Provided information:

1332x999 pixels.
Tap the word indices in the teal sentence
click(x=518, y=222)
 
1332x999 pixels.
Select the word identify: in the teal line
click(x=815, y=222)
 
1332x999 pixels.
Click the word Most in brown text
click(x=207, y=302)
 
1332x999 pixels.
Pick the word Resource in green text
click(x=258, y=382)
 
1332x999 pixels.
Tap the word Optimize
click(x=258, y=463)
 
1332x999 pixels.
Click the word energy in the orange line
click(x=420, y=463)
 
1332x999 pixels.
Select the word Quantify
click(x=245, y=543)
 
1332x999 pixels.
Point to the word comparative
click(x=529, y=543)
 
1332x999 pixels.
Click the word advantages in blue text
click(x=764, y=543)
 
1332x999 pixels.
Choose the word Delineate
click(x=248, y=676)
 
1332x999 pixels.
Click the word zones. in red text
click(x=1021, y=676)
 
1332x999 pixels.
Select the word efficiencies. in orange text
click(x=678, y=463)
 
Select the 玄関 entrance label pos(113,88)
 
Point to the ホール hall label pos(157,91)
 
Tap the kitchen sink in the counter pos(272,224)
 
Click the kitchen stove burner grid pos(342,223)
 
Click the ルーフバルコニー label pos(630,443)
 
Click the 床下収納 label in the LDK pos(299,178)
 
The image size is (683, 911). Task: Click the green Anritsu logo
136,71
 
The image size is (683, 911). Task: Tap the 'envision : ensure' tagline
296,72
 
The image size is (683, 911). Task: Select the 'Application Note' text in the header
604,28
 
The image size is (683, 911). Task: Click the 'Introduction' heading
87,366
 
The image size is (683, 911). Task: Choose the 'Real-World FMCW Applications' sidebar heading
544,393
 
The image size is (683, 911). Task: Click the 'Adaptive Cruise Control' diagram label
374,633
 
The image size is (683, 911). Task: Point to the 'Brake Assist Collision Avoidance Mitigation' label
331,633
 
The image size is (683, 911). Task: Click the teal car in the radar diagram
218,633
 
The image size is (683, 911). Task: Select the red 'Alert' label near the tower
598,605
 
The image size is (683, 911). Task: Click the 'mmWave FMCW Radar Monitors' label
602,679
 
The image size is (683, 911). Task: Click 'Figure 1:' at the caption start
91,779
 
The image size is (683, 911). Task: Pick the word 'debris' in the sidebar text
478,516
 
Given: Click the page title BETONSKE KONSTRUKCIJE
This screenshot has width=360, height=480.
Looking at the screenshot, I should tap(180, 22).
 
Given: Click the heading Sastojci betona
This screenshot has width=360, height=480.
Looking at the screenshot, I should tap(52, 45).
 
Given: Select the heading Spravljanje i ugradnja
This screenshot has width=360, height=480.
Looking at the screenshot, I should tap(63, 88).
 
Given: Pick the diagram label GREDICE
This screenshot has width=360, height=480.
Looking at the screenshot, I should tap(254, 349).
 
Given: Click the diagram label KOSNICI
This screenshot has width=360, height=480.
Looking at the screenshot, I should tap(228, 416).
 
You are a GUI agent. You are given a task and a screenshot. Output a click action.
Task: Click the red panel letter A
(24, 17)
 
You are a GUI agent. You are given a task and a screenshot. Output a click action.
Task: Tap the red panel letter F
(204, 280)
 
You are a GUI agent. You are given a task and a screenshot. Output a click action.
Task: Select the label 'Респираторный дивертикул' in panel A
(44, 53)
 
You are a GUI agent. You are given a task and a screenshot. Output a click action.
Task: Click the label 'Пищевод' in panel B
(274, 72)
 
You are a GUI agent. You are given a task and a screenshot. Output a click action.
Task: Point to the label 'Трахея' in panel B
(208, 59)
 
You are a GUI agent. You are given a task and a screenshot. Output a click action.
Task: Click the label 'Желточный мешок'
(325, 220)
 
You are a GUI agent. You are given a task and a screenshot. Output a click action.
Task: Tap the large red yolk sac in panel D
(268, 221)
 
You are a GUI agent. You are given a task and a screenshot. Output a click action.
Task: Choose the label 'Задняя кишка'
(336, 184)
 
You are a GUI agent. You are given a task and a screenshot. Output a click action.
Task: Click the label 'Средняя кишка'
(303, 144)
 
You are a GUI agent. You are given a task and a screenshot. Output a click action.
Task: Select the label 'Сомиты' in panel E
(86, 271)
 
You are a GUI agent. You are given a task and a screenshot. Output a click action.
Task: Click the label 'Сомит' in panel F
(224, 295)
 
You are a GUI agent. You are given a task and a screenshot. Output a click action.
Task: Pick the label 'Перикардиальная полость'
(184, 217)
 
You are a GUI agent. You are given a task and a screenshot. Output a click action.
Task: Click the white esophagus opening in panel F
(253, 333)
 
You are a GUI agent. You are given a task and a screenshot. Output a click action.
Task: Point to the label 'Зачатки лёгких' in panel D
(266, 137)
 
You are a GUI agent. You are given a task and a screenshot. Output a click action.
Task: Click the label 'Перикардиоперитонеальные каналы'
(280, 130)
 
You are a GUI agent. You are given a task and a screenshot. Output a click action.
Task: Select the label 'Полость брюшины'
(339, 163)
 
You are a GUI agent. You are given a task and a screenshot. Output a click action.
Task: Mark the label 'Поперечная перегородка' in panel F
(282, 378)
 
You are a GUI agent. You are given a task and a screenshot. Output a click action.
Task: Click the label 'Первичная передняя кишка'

Instruction: Copy out all of the data above line for line, with no changes.

Final result:
1332x999 pixels.
Tap the word indices in the teal sentence
click(x=518, y=222)
 
1332x999 pixels.
Select the word identify: in the teal line
click(x=815, y=222)
 
1332x999 pixels.
Click the word Most in brown text
click(x=207, y=302)
 
1332x999 pixels.
Pick the word Resource in green text
click(x=258, y=382)
 
1332x999 pixels.
Tap the word Optimize
click(x=258, y=463)
 
1332x999 pixels.
Click the word energy in the orange line
click(x=420, y=463)
 
1332x999 pixels.
Select the word Quantify
click(x=245, y=543)
 
1332x999 pixels.
Point to the word comparative
click(x=529, y=543)
 
1332x999 pixels.
Click the word advantages in blue text
click(x=764, y=543)
 
1332x999 pixels.
Choose the word Delineate
click(x=248, y=676)
 
1332x999 pixels.
Click the word zones. in red text
click(x=1021, y=676)
 
1332x999 pixels.
Select the word efficiencies. in orange text
click(x=678, y=463)
 
Select the 玄関 entrance label pos(113,88)
 
Point to the ホール hall label pos(157,91)
 
Tap the kitchen sink in the counter pos(272,224)
 
Click the kitchen stove burner grid pos(342,223)
 
Click the ルーフバルコニー label pos(630,443)
 
Click the 床下収納 label in the LDK pos(299,178)
 
The image size is (683, 911). Task: Click the green Anritsu logo
136,71
 
The image size is (683, 911). Task: Tap the 'envision : ensure' tagline
296,72
 
The image size is (683, 911). Task: Select the 'Application Note' text in the header
604,28
 
The image size is (683, 911). Task: Click the 'Introduction' heading
87,366
 
The image size is (683, 911). Task: Choose the 'Real-World FMCW Applications' sidebar heading
544,393
 
The image size is (683, 911). Task: Click the 'Adaptive Cruise Control' diagram label
374,633
 
The image size is (683, 911). Task: Point to the 'Brake Assist Collision Avoidance Mitigation' label
331,633
 
The image size is (683, 911). Task: Click the teal car in the radar diagram
218,633
 
The image size is (683, 911). Task: Select the red 'Alert' label near the tower
598,605
 
The image size is (683, 911). Task: Click the 'mmWave FMCW Radar Monitors' label
602,679
 
The image size is (683, 911). Task: Click 'Figure 1:' at the caption start
91,779
 
The image size is (683, 911). Task: Pick the word 'debris' in the sidebar text
478,516
 
Given: Click the page title BETONSKE KONSTRUKCIJE
This screenshot has width=360, height=480.
Looking at the screenshot, I should tap(180, 22).
 
Given: Click the heading Sastojci betona
This screenshot has width=360, height=480.
Looking at the screenshot, I should tap(52, 45).
 
Given: Select the heading Spravljanje i ugradnja
This screenshot has width=360, height=480.
Looking at the screenshot, I should tap(63, 88).
 
Given: Pick the diagram label GREDICE
This screenshot has width=360, height=480.
Looking at the screenshot, I should tap(254, 349).
 
Given: Click the diagram label KOSNICI
This screenshot has width=360, height=480.
Looking at the screenshot, I should tap(228, 416).
 
You are a GUI agent. You are given a task and a screenshot. Output a click action.
Task: Click the red panel letter A
(24, 17)
 
You are a GUI agent. You are given a task and a screenshot. Output a click action.
Task: Tap the red panel letter F
(204, 280)
 
You are a GUI agent. You are given a task and a screenshot. Output a click action.
Task: Select the label 'Респираторный дивертикул' in panel A
(44, 53)
 
You are a GUI agent. You are given a task and a screenshot. Output a click action.
Task: Click the label 'Пищевод' in panel B
(274, 72)
 
You are a GUI agent. You are given a task and a screenshot. Output a click action.
Task: Point to the label 'Трахея' in panel B
(208, 59)
 
You are a GUI agent. You are given a task and a screenshot. Output a click action.
Task: Click the label 'Желточный мешок'
(325, 220)
 
You are a GUI agent. You are given a task and a screenshot. Output a click action.
Task: Tap the large red yolk sac in panel D
(268, 221)
 
You are a GUI agent. You are given a task and a screenshot. Output a click action.
Task: Choose the label 'Задняя кишка'
(336, 184)
 
You are a GUI agent. You are given a task and a screenshot. Output a click action.
Task: Click the label 'Средняя кишка'
(303, 144)
 
You are a GUI agent. You are given a task and a screenshot. Output a click action.
Task: Select the label 'Сомиты' in panel E
(86, 271)
 
You are a GUI agent. You are given a task and a screenshot. Output a click action.
Task: Click the label 'Сомит' in panel F
(224, 295)
 
You are a GUI agent. You are given a task and a screenshot. Output a click action.
Task: Pick the label 'Перикардиальная полость'
(184, 217)
 
You are a GUI agent. You are given a task and a screenshot. Output a click action.
Task: Click the white esophagus opening in panel F
(253, 333)
 
You are a GUI agent. You are given a task and a screenshot. Output a click action.
Task: Point to the label 'Зачатки лёгких' in panel D
(266, 137)
 
You are a GUI agent. You are given a task and a screenshot. Output a click action.
Task: Click the label 'Перикардиоперитонеальные каналы'
(280, 130)
 
You are a GUI agent. You are given a task and a screenshot. Output a click action.
Task: Select the label 'Полость брюшины'
(339, 163)
 
You are a GUI agent. You are given a task and a screenshot. Output a click action.
Task: Mark the label 'Поперечная перегородка' in panel F
(282, 378)
 
You are a GUI agent. You are given a task and a screenshot. Output a click action.
Task: Click the label 'Первичная передняя кишка'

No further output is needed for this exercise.